##### FRAGMENTO CITADO #####

Por Pablo Ayenao
(Parlamento de Quilín, 1641, Alonso de Ovalle)
Intento, solo intento, trazar un recorrido sobre tópicos y paisaje.
Acá, Temuco.
Mi anhelo es intervenir la escritura en su catalogación siempre rígida, desenterrar los signos de las llamadas escrituras locales y repensar los imaginarios que subyacen en la producción literaria de esta cuadratura.
Comenzaré con una anécdota, que se la escuché al escritor Guido Eytel alguna vez. En realidad, no estoy tan seguro de si se la escuché a Guido Eytel. Pudo ser otro autor. Esta anécdota se refiere a la recepción crítica de las obras. Eytel señaló en aquella oportunidad que los estudiosos de la literatura afirmaban que cuando el escritor era regular, entonces era un escritor regional; y cuando era un buen escritor, entonces era un escritor nacional.
Ser un poeta de pueblo es un buen lugar de cobijo, finalizaba Eytel.
Refiero esta historia debido a la estandarización crítica asociada a nuestra geografía, más allá de la academia y su ansiedad frente a los papers indexados. Lo señalo sin ánimo de queja, aunque quejarse igual está bien.
Intento, solo intento, constatar una percepción.

##### DATOS PROPORCIONADOS #####

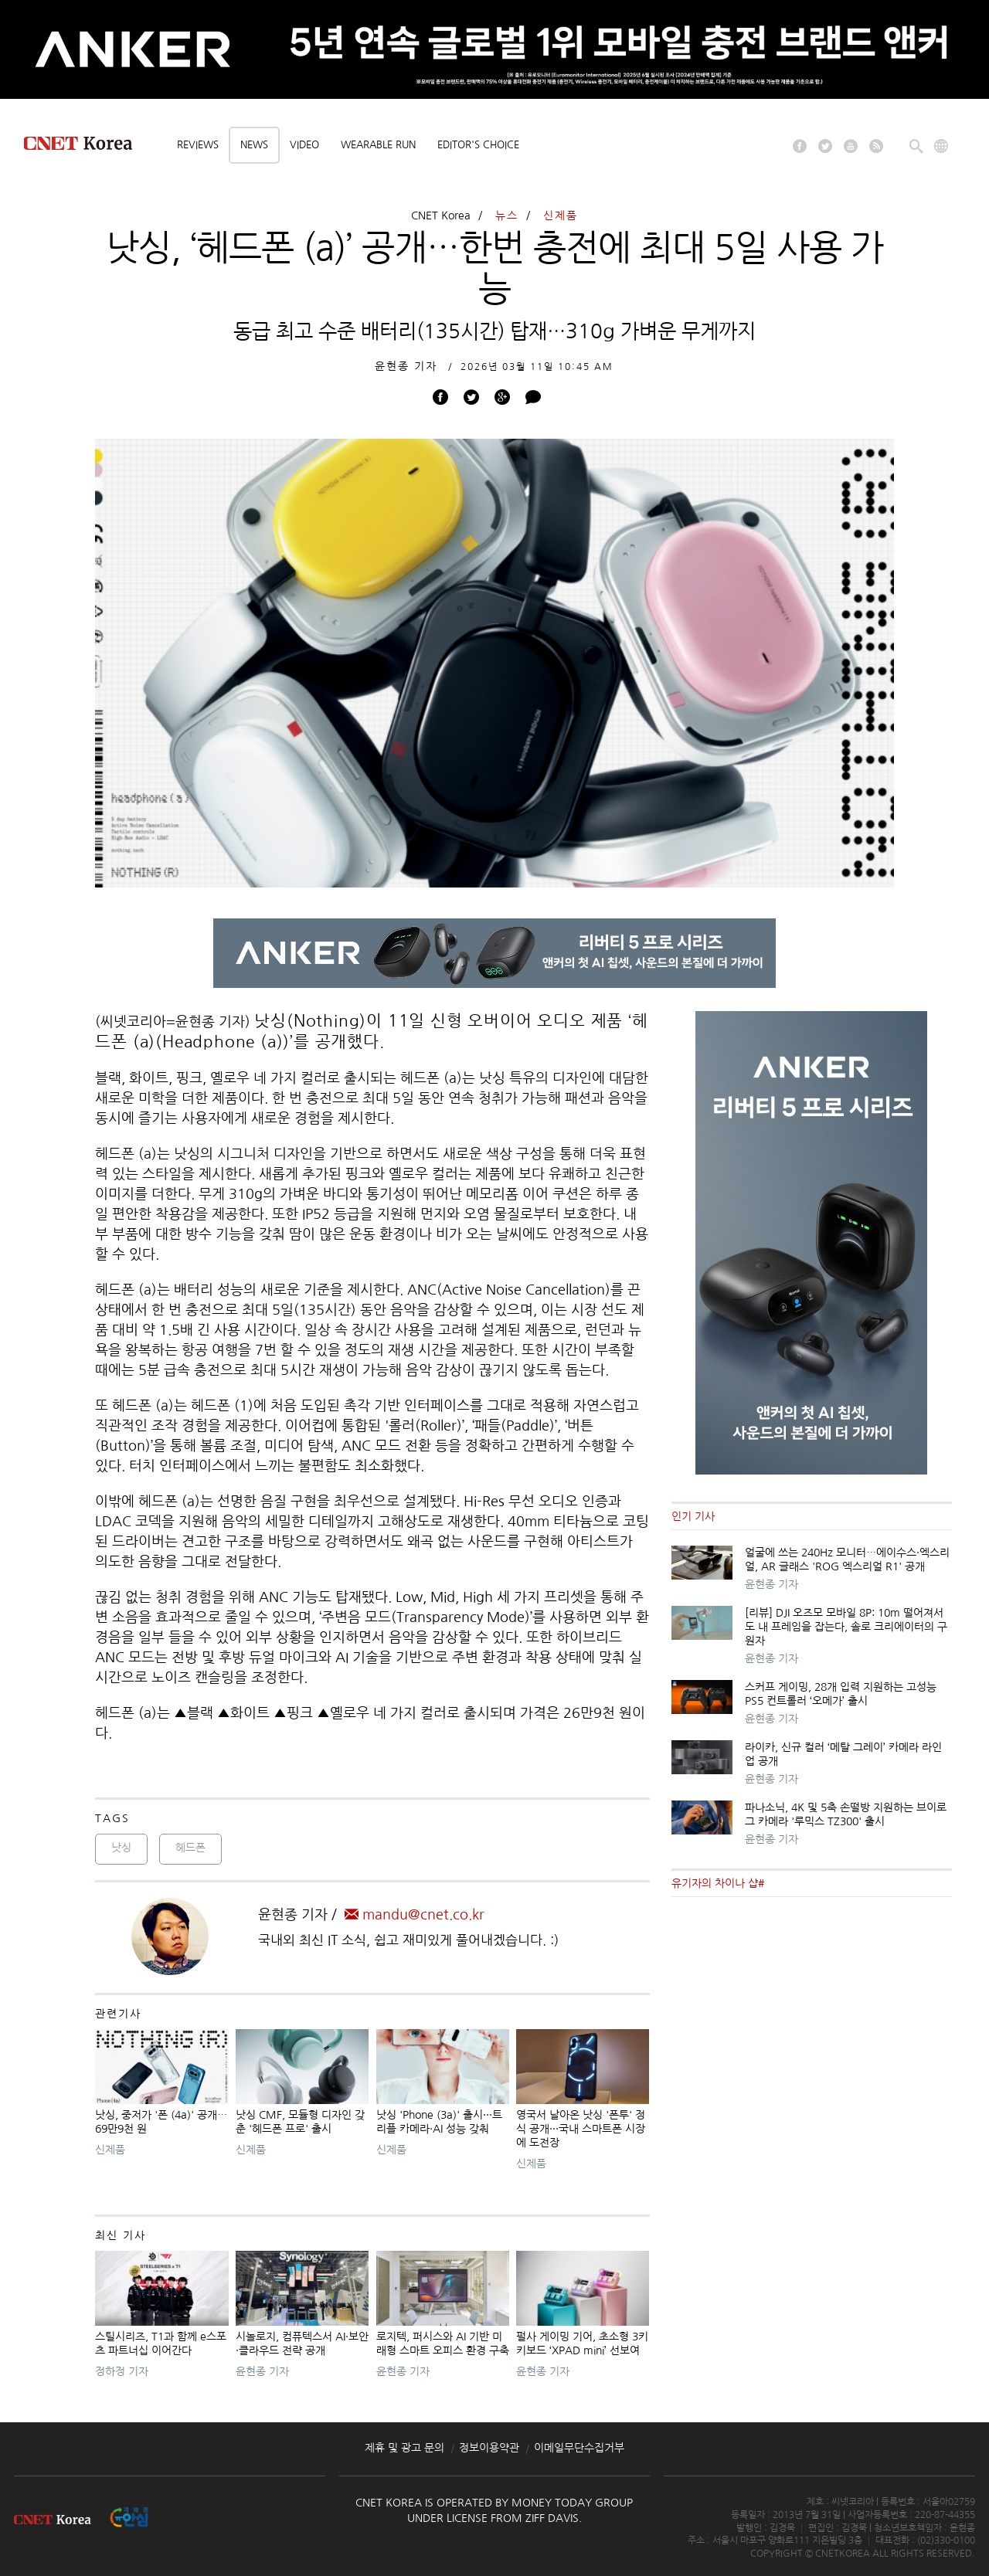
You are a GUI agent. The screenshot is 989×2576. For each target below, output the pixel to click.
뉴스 (506, 215)
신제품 (560, 215)
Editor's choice (478, 145)
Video (304, 145)
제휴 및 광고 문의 (404, 2447)
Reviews (198, 145)
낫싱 (121, 1847)
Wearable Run (378, 145)
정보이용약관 (489, 2447)
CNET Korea (441, 215)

#####

▸ **PROBLEMAS POR RESOLVER**
[a] Según la anécdota que relata el texto, ¿cómo consideraban los estudiosos de la literatura al escritor que era bueno?
[b] Copia literalmente el pasaje del texto que comienza con las palabras "Comenzaré con una" y termina con "igual está bien.".
Responde basándote únicamente en el texto y no en el listado.

▸ **RESPUESTAS**
[a] Como un escritor nacional.

[b]
Comenzaré con una anécdota, que se la escuché al escritor Guido Eytel alguna vez. En realidad, no estoy tan seguro de si se la escuché a Guido Eytel. Pudo ser otro autor. Esta anécdota se refiere a la recepción crítica de las obras. Eytel señaló en aquella oportunidad que los estudiosos de la literatura afirmaban que cuando el escritor era regular, entonces era un escritor regional; y cuando era un buen escritor, entonces era un escritor nacional.
Ser un poeta de pueblo es un buen lugar de cobijo, finalizaba Eytel.
Refiero esta historia debido a la estandarización crítica asociada a nuestra geografía, más allá de la academia y su ansiedad frente a los papers indexados. Lo señalo sin ánimo de queja, aunque quejarse igual está bien.